[Stored entries]
* * *

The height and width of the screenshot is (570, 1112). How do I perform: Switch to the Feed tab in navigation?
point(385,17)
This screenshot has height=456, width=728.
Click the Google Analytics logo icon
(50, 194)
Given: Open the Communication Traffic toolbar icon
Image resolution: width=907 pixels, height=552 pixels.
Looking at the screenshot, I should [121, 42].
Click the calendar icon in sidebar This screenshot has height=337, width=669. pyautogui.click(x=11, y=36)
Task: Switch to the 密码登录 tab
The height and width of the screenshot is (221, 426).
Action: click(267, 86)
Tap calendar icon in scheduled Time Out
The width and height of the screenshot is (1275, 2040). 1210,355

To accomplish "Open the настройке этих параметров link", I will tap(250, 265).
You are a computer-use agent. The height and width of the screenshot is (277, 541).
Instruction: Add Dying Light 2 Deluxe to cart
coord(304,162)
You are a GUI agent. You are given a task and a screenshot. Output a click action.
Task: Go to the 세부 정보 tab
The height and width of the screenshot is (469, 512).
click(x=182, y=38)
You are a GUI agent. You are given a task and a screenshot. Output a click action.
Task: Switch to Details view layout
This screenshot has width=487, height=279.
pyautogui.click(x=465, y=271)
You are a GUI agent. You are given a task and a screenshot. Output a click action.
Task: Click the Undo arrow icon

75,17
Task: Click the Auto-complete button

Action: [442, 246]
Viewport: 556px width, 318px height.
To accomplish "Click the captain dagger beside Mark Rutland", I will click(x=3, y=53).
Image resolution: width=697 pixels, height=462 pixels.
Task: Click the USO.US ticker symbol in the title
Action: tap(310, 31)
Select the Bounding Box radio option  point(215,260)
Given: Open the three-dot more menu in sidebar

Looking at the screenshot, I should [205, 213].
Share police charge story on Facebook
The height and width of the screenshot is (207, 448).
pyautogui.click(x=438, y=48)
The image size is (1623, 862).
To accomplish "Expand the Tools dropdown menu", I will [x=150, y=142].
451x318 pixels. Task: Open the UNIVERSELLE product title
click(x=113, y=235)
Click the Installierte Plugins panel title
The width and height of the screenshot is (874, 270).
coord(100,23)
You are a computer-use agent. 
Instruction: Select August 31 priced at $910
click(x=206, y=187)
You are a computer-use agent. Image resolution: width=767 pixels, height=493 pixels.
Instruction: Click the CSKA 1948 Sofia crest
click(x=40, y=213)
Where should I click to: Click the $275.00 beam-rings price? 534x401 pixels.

* * *

__GIVEN INSTRUCTION__. Return every line of the material above verbatim, in its original order.

__RESPONSE TO THE EXERCISE__.
The height and width of the screenshot is (570, 1112). How do I perform: Switch to the Feed tab in navigation?
point(385,17)
This screenshot has height=456, width=728.
Click the Google Analytics logo icon
(50, 194)
Given: Open the Communication Traffic toolbar icon
Image resolution: width=907 pixels, height=552 pixels.
Looking at the screenshot, I should [121, 42].
Click the calendar icon in sidebar This screenshot has height=337, width=669. pyautogui.click(x=11, y=36)
Task: Switch to the 密码登录 tab
The height and width of the screenshot is (221, 426).
Action: click(267, 86)
Tap calendar icon in scheduled Time Out
The width and height of the screenshot is (1275, 2040). 1210,355

To accomplish "Open the настройке этих параметров link", I will tap(250, 265).
You are a computer-use agent. The height and width of the screenshot is (277, 541).
Instruction: Add Dying Light 2 Deluxe to cart
coord(304,162)
You are a GUI agent. You are given a task and a screenshot. Output a click action.
Task: Go to the 세부 정보 tab
The height and width of the screenshot is (469, 512).
click(x=182, y=38)
You are a GUI agent. You are given a task and a screenshot. Output a click action.
Task: Switch to Details view layout
This screenshot has width=487, height=279.
pyautogui.click(x=465, y=271)
You are a GUI agent. You are given a task and a screenshot. Output a click action.
Task: Click the Undo arrow icon

75,17
Task: Click the Auto-complete button

Action: [442, 246]
Viewport: 556px width, 318px height.
To accomplish "Click the captain dagger beside Mark Rutland", I will click(x=3, y=53).
Image resolution: width=697 pixels, height=462 pixels.
Task: Click the USO.US ticker symbol in the title
Action: tap(310, 31)
Select the Bounding Box radio option  point(215,260)
Given: Open the three-dot more menu in sidebar

Looking at the screenshot, I should [205, 213].
Share police charge story on Facebook
The height and width of the screenshot is (207, 448).
pyautogui.click(x=438, y=48)
The image size is (1623, 862).
To accomplish "Expand the Tools dropdown menu", I will [x=150, y=142].
451x318 pixels. Task: Open the UNIVERSELLE product title
click(x=113, y=235)
Click the Installierte Plugins panel title
The width and height of the screenshot is (874, 270).
coord(100,23)
You are a computer-use agent. 
Instruction: Select August 31 priced at $910
click(x=206, y=187)
You are a computer-use agent. Image resolution: width=767 pixels, height=493 pixels.
Instruction: Click the CSKA 1948 Sofia crest
click(x=40, y=213)
Where should I click to: Click the $275.00 beam-rings price? 534x401 pixels.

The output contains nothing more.